DOCTORAT SANS THÈSE : LA CHINE FAIT EXPLOSER LE VIEUX MODÈLE UNIVERSITAIRE

DOCTORAT SANS THÈSE : LA CHINE FAIT EXPLOSER LE VIEUX MODÈLE UNIVERSITAIRE

La révolution ne vient plus des bibliothèques. Elle sort désormais des laboratoires.

En 2024, la Chine a engagé une réforme audacieuse de son système doctoral : dans plusieurs domaines, notamment l’ingénierie, les doctorants peuvent désormais obtenir leur diplôme non pas en rédigeant une thèse académique classique, mais en développant un produit, une technologie ou une solution industrielle concrète.
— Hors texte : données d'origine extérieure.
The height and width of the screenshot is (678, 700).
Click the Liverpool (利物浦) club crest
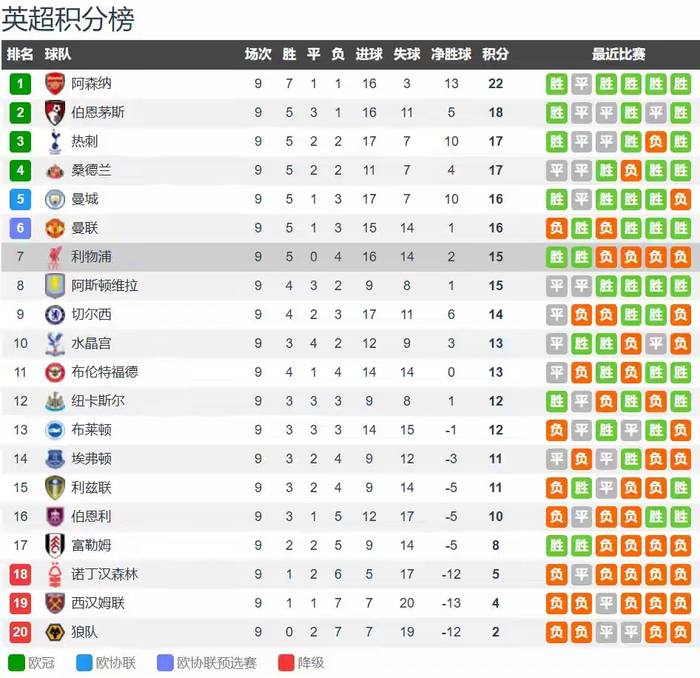click(55, 257)
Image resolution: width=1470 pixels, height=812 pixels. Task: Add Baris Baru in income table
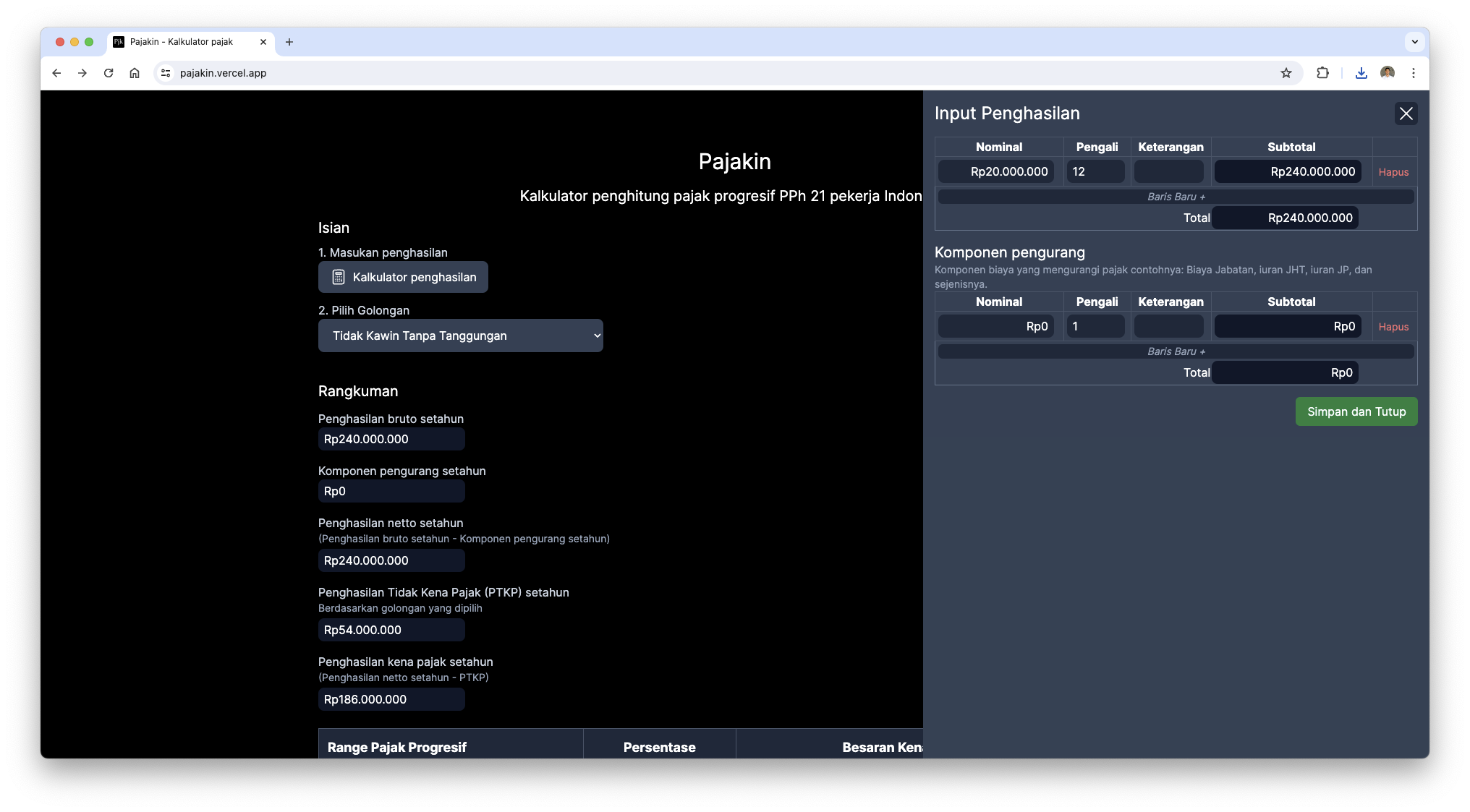1176,197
Depuis 2025–2026, plusieurs soutenances ont déjà marqué les esprits. Au lieu de défendre des centaines de pages théoriques, des candidats ont présenté des blocs d’acier renforcé façon Lego destinés aux pylônes de ponts, des procédés innovants de soudage laser sous vide, et d’autres applications directement exploitables par l’industrie.

Objectif affiché : mettre fin au plagiat, démanteler les « usines à thèses » et reconnecter l’université à la production réelle.
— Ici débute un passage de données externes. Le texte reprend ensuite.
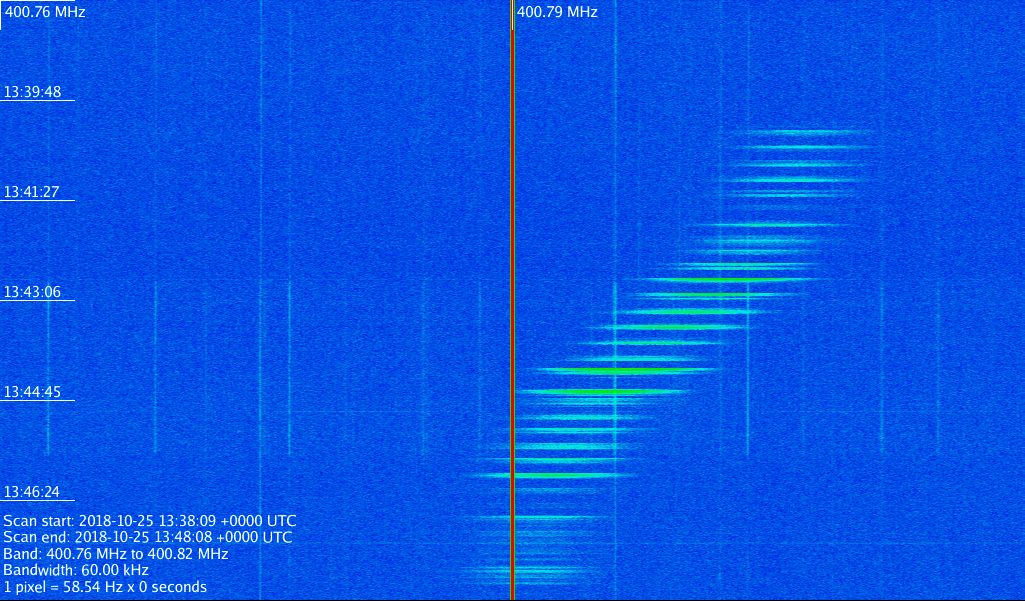Click the 13:46:24 time marker
Screen dimensions: 1025x601
[x=32, y=492]
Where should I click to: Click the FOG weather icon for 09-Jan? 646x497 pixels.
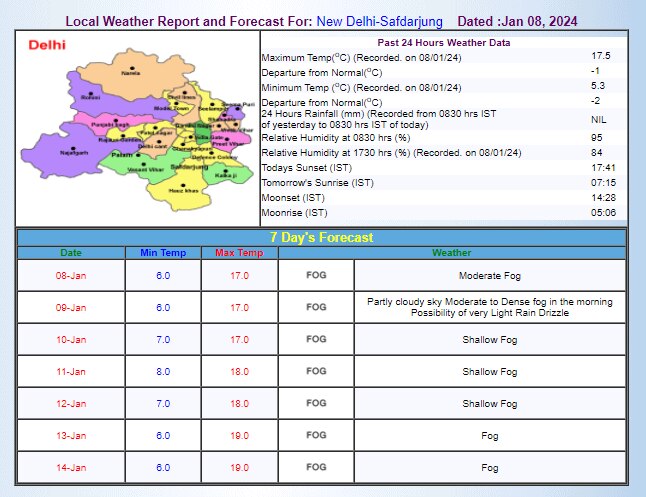tap(316, 307)
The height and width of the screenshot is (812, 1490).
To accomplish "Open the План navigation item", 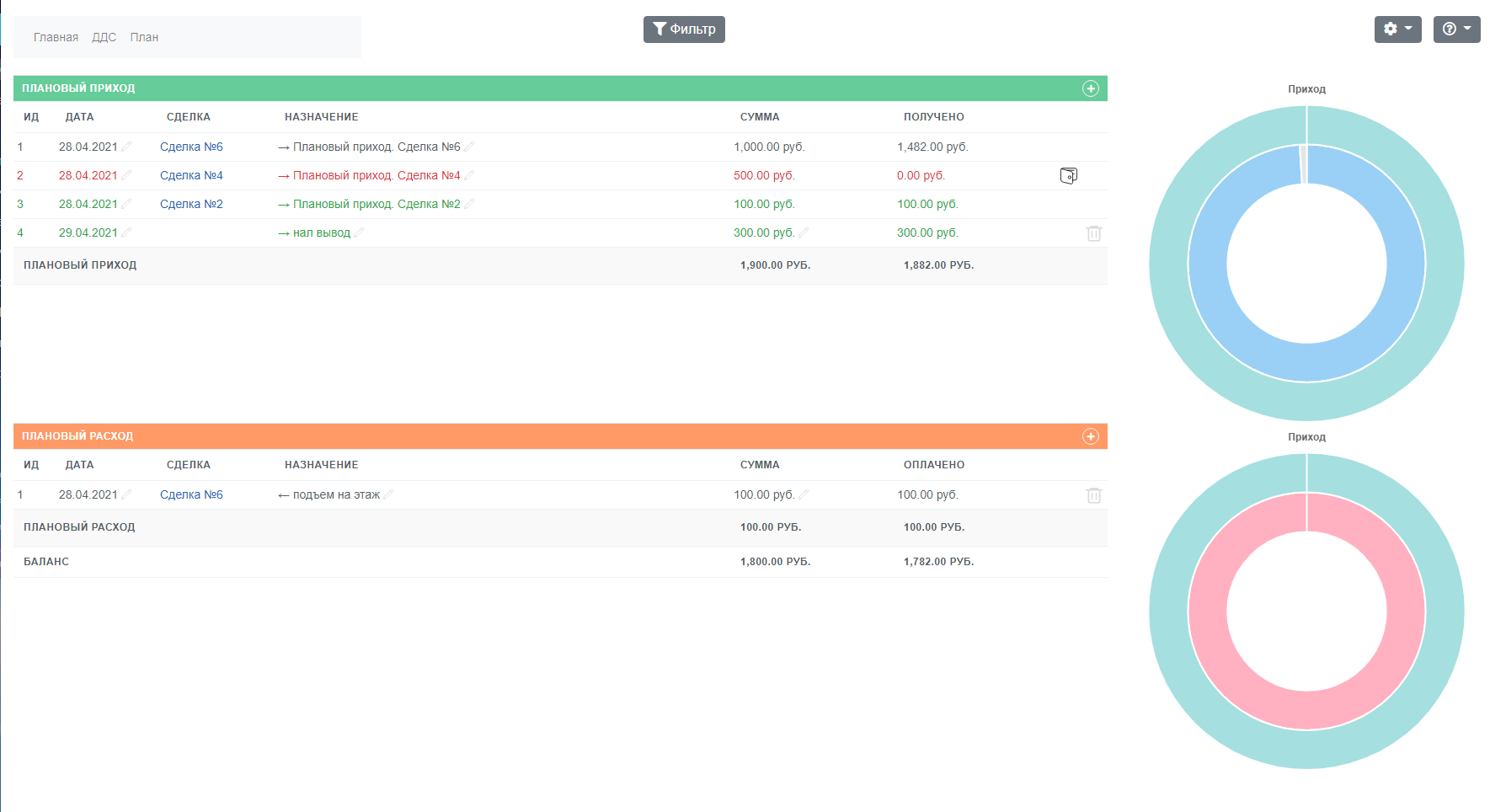I will (144, 37).
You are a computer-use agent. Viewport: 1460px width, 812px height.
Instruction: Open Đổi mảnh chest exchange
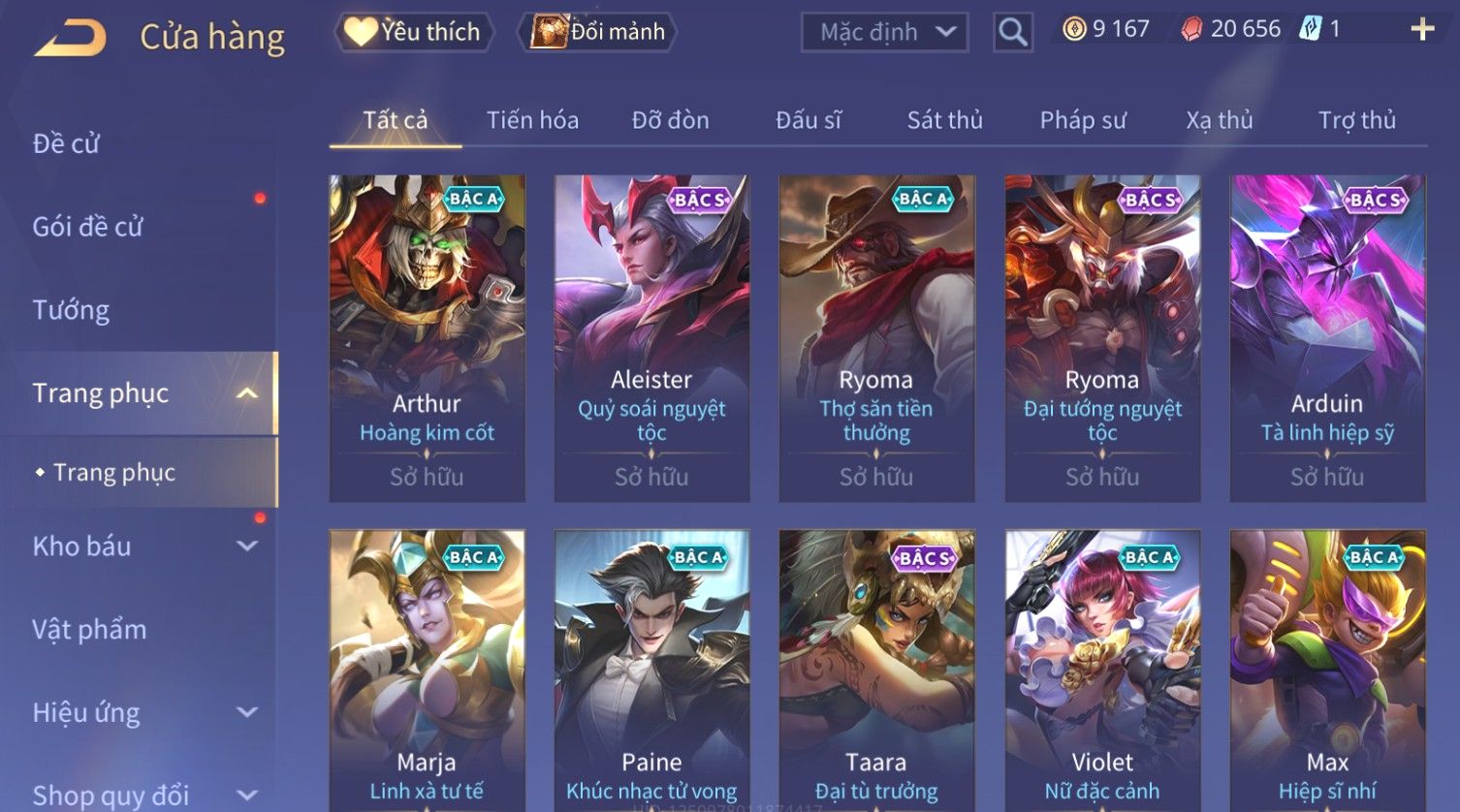[598, 32]
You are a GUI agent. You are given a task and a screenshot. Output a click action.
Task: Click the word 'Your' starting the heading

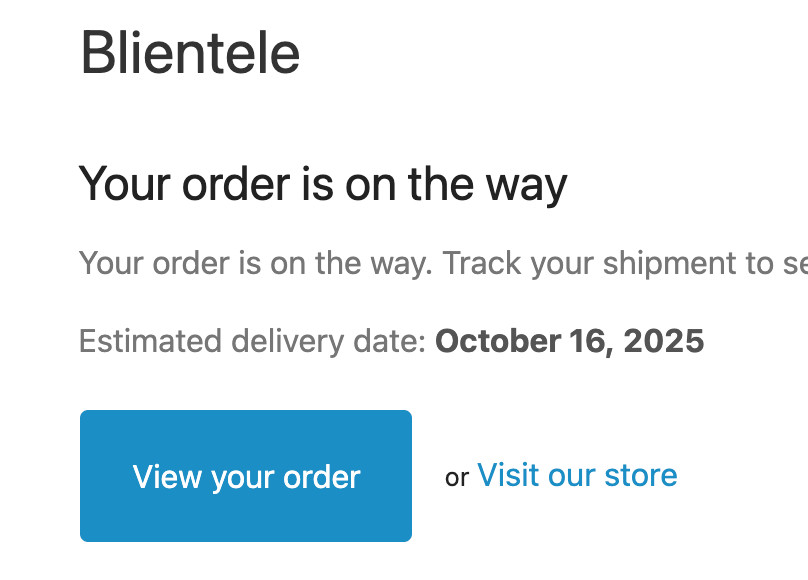(124, 184)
Le message est clair : un doctorat doit produire de la valeur, pas seulement du papier.

Cette réforme s’inscrit dans une stratégie plus large de montée en gamme technologique et d’industrialisation accélérée. Là où certains systèmes académiques continuent de sacraliser la théorie déconnectée du terrain, Pékin choisit le pragmatisme comme fer de lance du développement.

Former des ingénieurs capables de concevoir, prototyper et industrialiser : voilà le pari.

En transformant le doctorat en moteur d’innovation tangible, la Chine affirme une ambition sans détour : dominer les technologies du XXIᵉ siècle.

Moins de dissertations. Plus de solutions.

Le signal est puissant — et le monde académique observe.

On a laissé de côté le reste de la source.